"Significant pricing pressures"

Word has it that Hines Nurseries, one of the nations largest wholesale nurseries, didn’t have such a good year. According to Nursery Retailer Magazine, “Hines Horticulture is selling its color nurseries in the Northeast, four facilities total, plus certain assets in Miami. The company made the announcement as it released its second quarter results, which fell 12.4 percent from second quarter last year to $154.9 million. Net sales for the six-month period ended June 30 were $211.8 million, down 12.1 percent from net sales for the same period last year. ‘Delayed product availability as a result of rain in Northern California, poor product sell-through at our customers’ stores in the Southeast and lost market share throughout the Eastern Region all contributed to the sales decline in the second quarter compared to a year ago,’ says Rob Ferguson, Chief Executive Officer. ‘Despite our efforts, our market share in the Northeast, Mid-Atlantic and Southeast has continued to deteriorate. More intense competition, significant pricing pressures and customer consolidations have all contributed to the decline in net sales in these regions.’ In March, Hines sold 168 acres in Vacaville, CA, for approximately $16.9 million.” That Vacaville property is about 60 miles from here.

We don’t have too much sympathy for Hines. We don’t buy from them as they are thick in the box stores. I find the statement “…significant pricing pressures…” interesting. Could this be that the boxes are squeezing the wholesale nursery trade? I know that at Home Depot, vendors like Hines, don’t get paid until the product is sold at the retail level. If the plants remain unsold for any reason, Home Depot does not pay. Considering the care plants receive at my local Home Depot I am not surprised that there are many unsold plants. I wouldn't get the same treatment from Hines or any of my vendors. I have to pay, and then do my best to sell them.

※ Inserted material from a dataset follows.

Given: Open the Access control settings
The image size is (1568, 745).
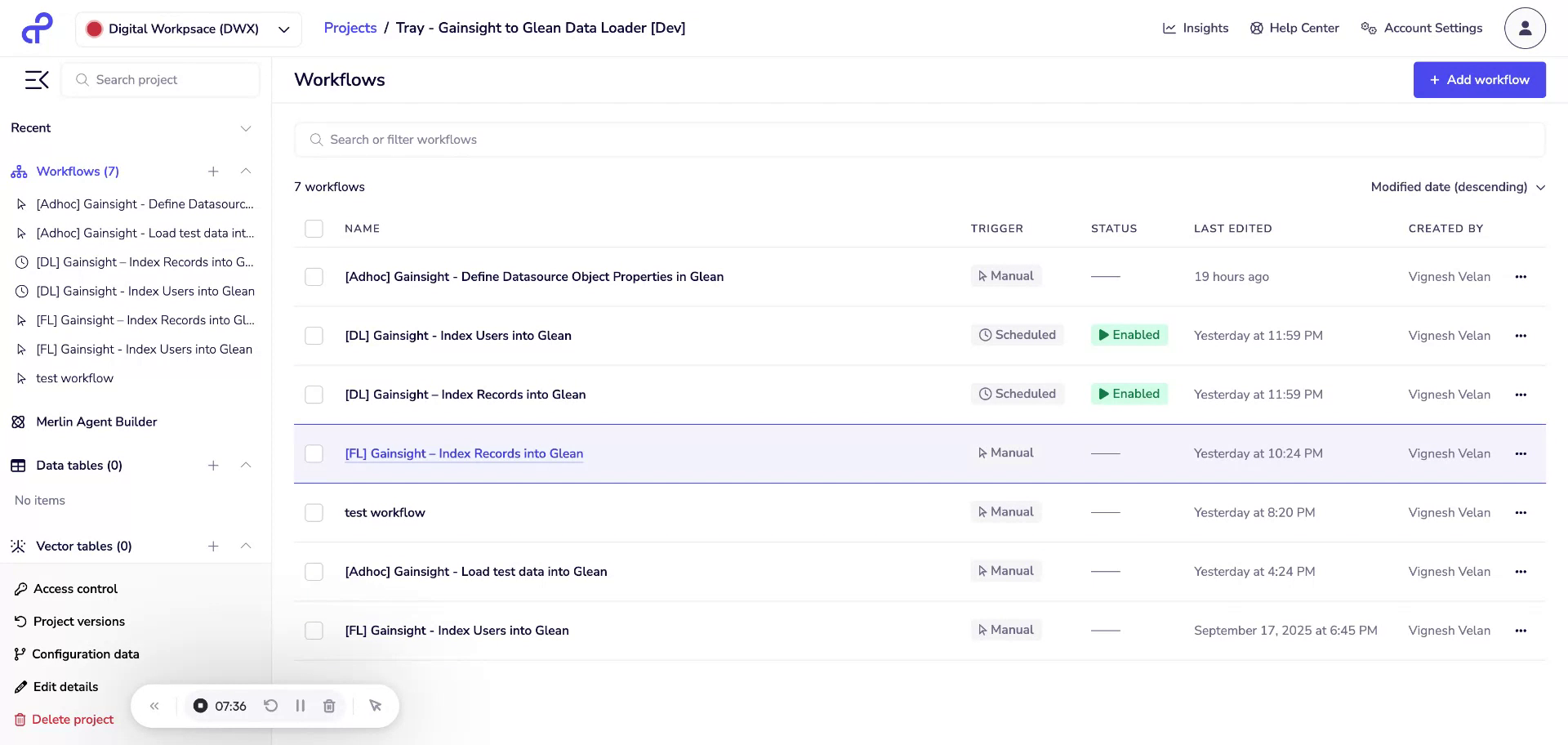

Hines, Color Spot, and other nurseries that have sold their souls to the chains are going to see further “significant price pressures” as we move forward. I predict that some of these wholesale vendors are going to be sniffing around independent garden centers to see if they can pick up some business. It will never be enough to make up for the losses, but desperation breeds strange bedfellows. We pay before we sell the plants, and do a much better job keeping the plants looking better. Hines is going to find out that better independents have forged bonds with their suppliers, who didn’t sell out to the chains.